Mais elle l’avait dit, elle voyait l’aura sombre à travers ses trippes qui lui parlaient, indéniablement. Elle devait sentir ce qu’il était, la menace qu’il représentait. Il se demanda quelle valeur pouvait avoir son âme, combien elle pouvait peser. Et pendant que le fil de ses pensées suivait ce chemin sombre, voilà que son regard s’assombrissait, que ses lèvres prenaient un pli mauvais, un sourire carnassier, inquiétant, s’affichait chez lui, presque drôle face au regard farouche de la jeune louve.

Caresse d’obscurité, silence d’or. Les minutes s’égrainent. Il a annoncé ce qu’il en était. La toile n’ornerait ses murs. Il ne pouvait tout de même laisser aux autres, à ses futures proies, le soin de découvrir sa véritable nature. Tel un Dorian Gray, il allait devoir enfermer la toile, la garder sous clé, juste à son seul regard. Car elle lui plaisait, quoi qu’il en dise, quoi qu’il laisse croire à l’artiste, car un narakhe s’amusait souvent aux dépends des autres.

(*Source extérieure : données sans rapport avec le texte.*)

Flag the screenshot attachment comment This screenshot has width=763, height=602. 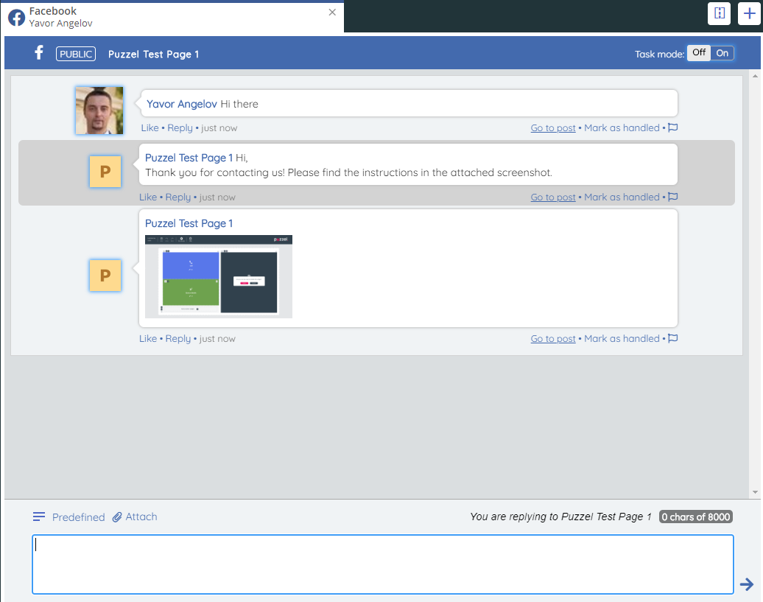[x=672, y=339]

L’artiste paraissait cependant n’accorder guère d’importance au devenir de son œuvre. Il sentait l’animal hérisser le poil, montrer les crocs, résister à son aura sombre. Elle ne frémissait pas en le voyant, tel qu’il était, en peignant l’aura sombre elle aurait dû esquisser un frisson devant le résultat or il n’en était rien. Elle devinait la nature de l’être devant elle, de son client, et paraissait n’éprouver aucune crainte. Il s’humecta les lèvres en la contemplant, esquissant un pas en arrière afin de contempler ensemble l’œuvre et l’artiste, plaçant ses doigts fins sous son menton, callant son coude gauche au creux de son bras doigt dans une posture pensive.

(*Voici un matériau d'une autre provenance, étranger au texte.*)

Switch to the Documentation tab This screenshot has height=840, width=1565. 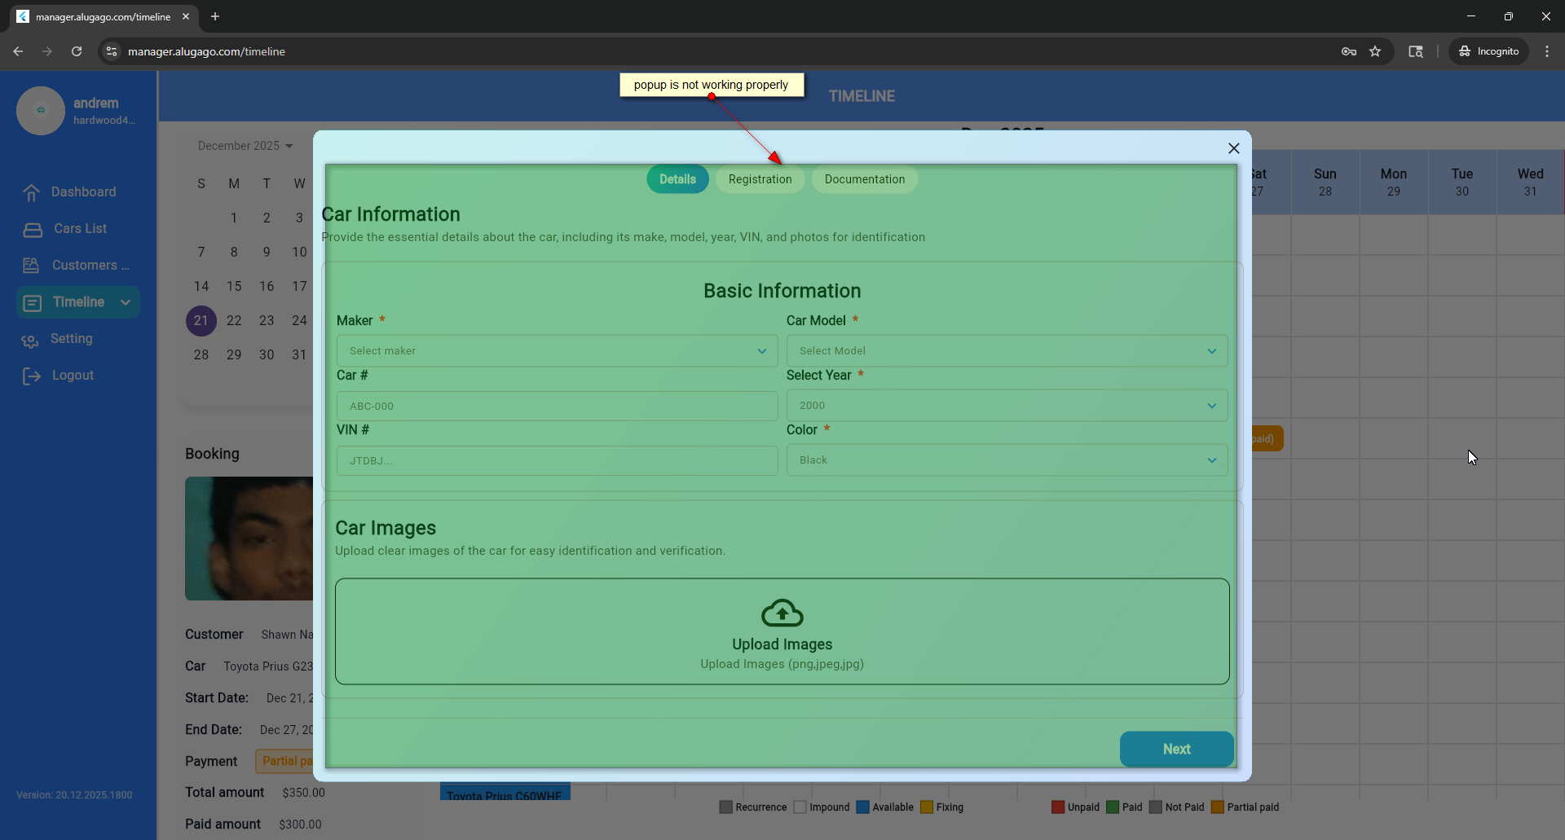(864, 179)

« Mais je vous avais commandé un portrait qui puisse être affiché. » fit-il remarqué d’un ton froid, presque cruel. Car il l’était, cruel, mesquin, mauvais. Résolument mauvais. « Je reçois du monde ici, et j’ai besoin d’un portrait pour orner le palier. Un portrait qui n’effraie pas mes invités. » ajouta-t-il en avançant d’un pas. « Vous seriez capables de faire cela, de ne pas peindre ce que vous ressentez mais ce que vous voyez ? » précisa-t-il en posant une main sur son épaule, une main qui avait toute l’apparence d’une serre d’un rapace.